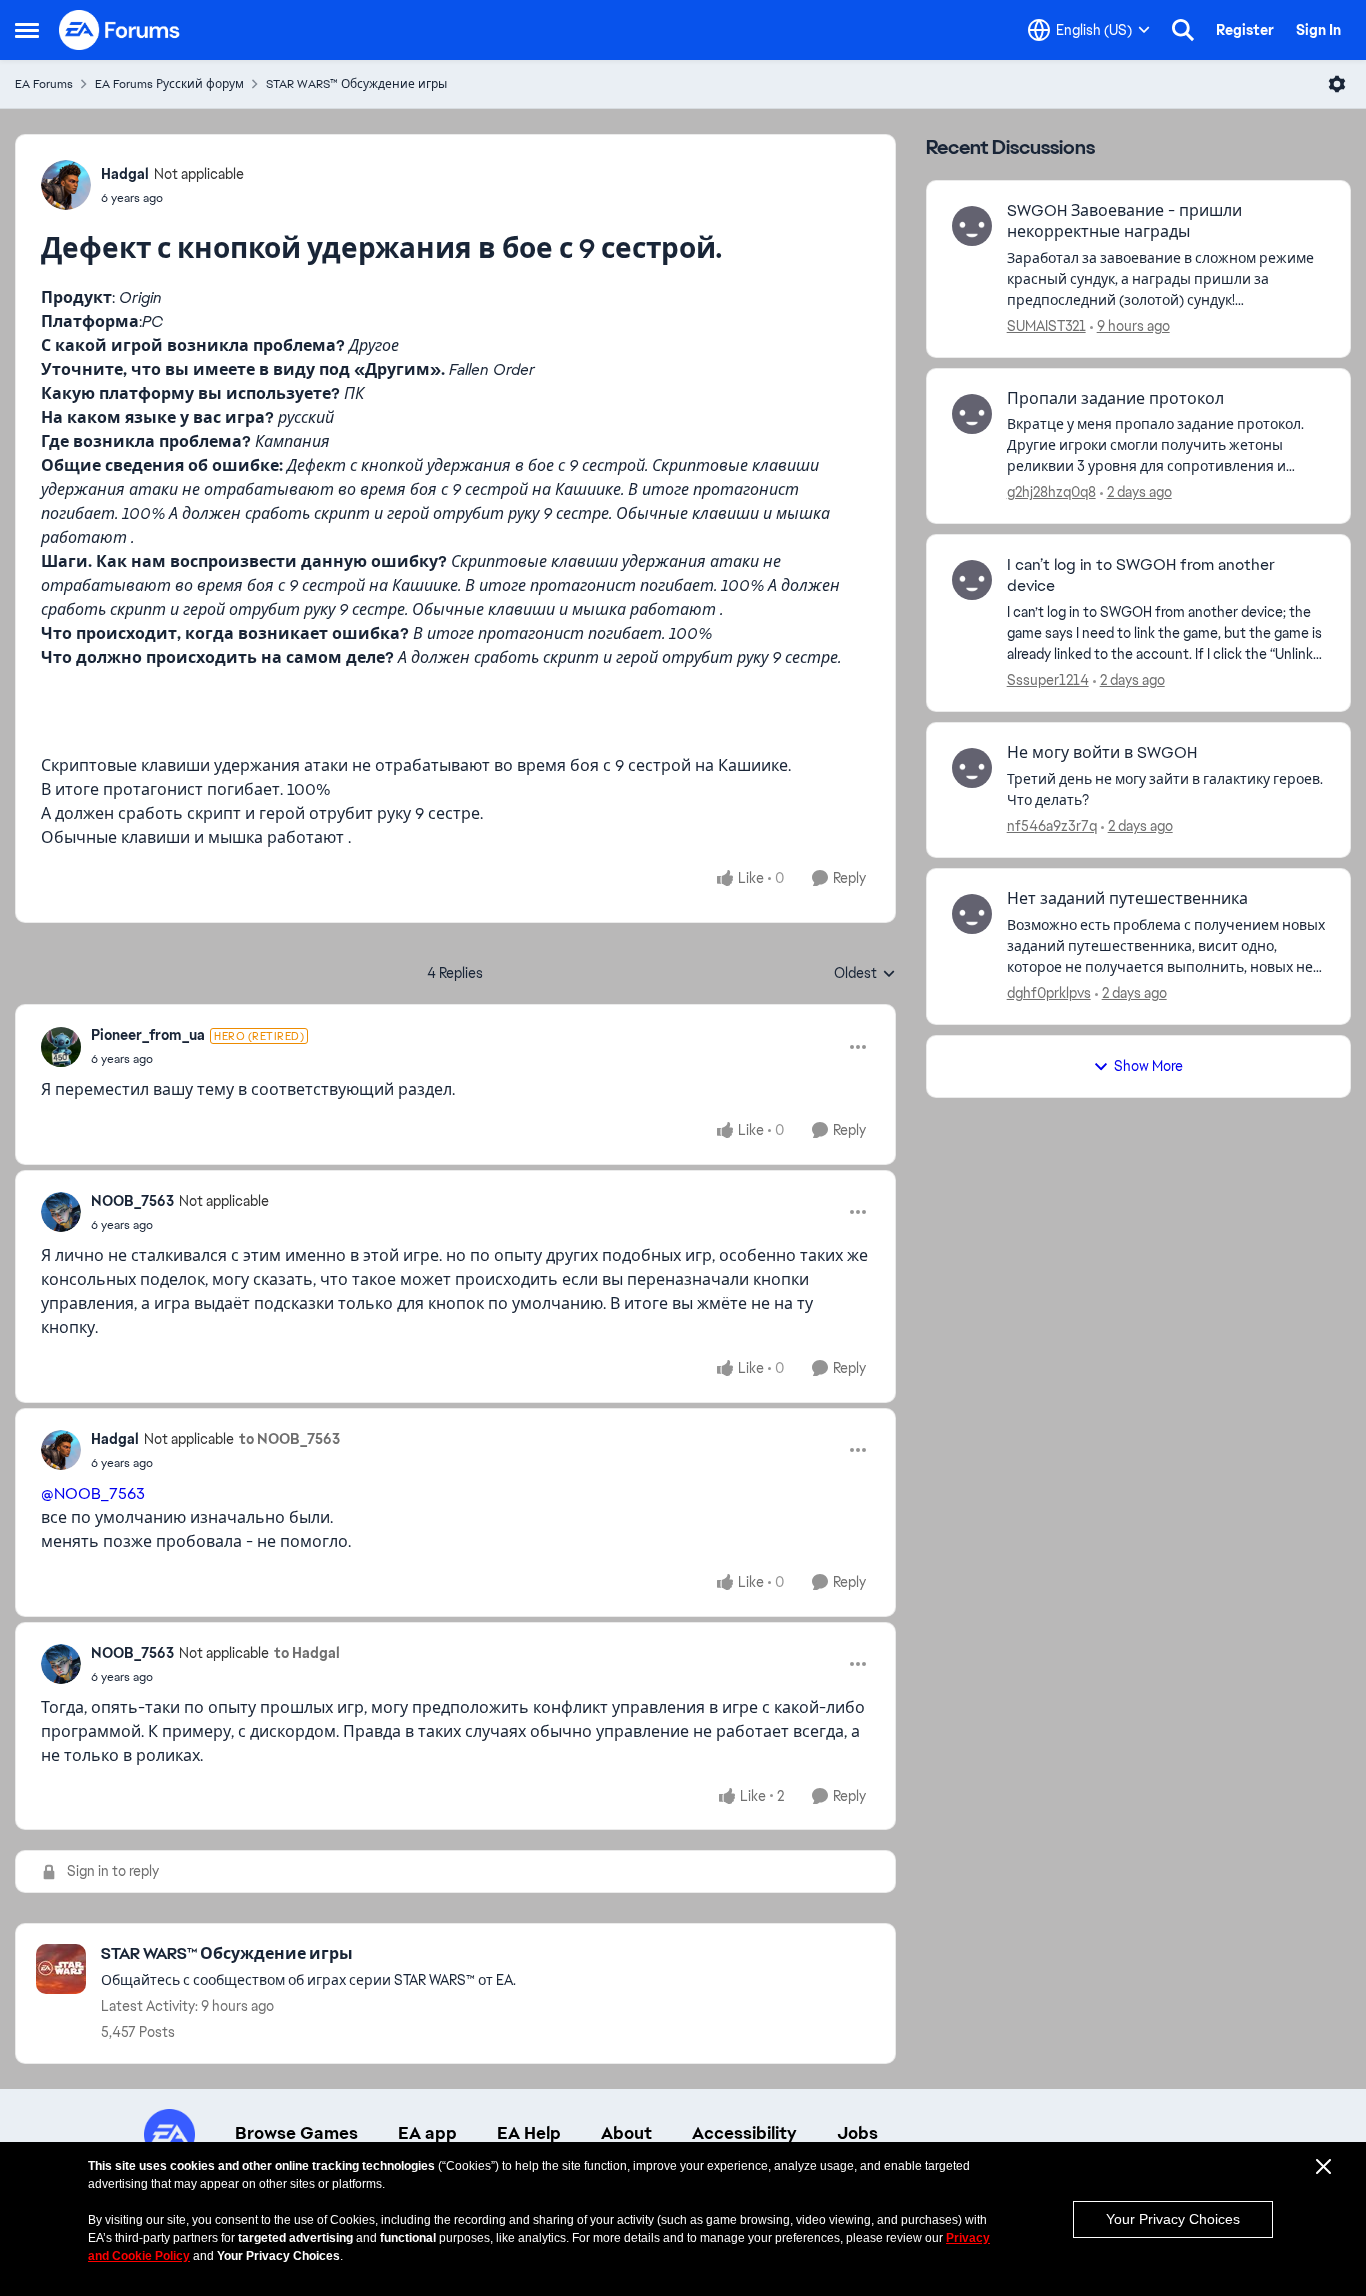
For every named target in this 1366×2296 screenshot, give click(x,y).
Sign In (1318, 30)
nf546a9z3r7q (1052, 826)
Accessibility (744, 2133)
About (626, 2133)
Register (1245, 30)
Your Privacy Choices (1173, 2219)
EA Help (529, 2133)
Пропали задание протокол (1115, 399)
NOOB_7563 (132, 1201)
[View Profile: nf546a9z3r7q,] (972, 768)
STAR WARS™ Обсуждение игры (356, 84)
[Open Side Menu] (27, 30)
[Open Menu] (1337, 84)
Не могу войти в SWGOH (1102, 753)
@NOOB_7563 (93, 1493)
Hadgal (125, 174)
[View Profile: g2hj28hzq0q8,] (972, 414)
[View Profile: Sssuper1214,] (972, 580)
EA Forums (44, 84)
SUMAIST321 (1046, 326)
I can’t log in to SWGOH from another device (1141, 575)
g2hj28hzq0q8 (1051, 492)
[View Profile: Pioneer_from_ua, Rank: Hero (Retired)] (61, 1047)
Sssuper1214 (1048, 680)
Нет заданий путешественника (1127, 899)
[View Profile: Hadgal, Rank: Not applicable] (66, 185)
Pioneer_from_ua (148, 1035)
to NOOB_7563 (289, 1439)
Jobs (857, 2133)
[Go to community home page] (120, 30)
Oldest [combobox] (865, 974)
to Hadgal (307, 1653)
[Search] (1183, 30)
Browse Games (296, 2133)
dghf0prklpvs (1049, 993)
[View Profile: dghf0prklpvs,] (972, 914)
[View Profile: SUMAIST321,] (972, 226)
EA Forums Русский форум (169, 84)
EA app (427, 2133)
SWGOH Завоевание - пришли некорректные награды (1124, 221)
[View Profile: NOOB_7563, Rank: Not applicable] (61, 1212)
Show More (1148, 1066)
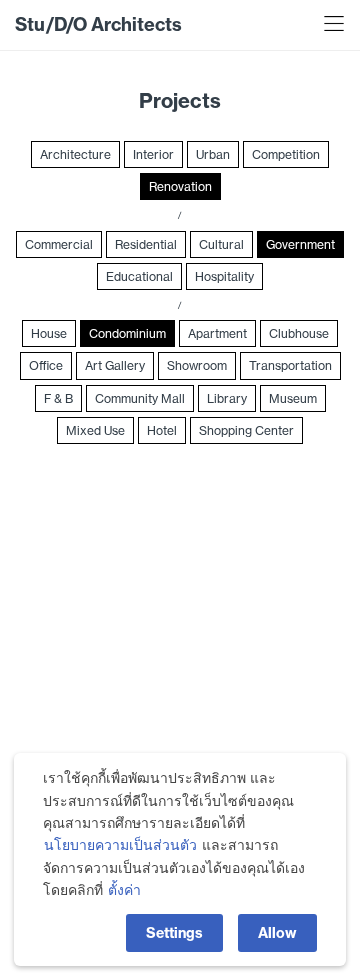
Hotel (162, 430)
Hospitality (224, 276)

------

== Problem statement ==
Reproducing the whole listing above is not the task. Copy exactly only the lines from the one with "EA Help (529, 2133)" to the one with "Hadgal (125, 174)", both kept.

== Answer to the problem ==
EA Help (529, 2133)
Пропали задание протокол (1115, 399)
NOOB_7563 (132, 1201)
[View Profile: nf546a9z3r7q,] (972, 768)
STAR WARS™ Обсуждение игры (356, 84)
[Open Side Menu] (27, 30)
[Open Menu] (1337, 84)
Не могу войти в SWGOH (1102, 753)
@NOOB_7563 (93, 1493)
Hadgal (125, 174)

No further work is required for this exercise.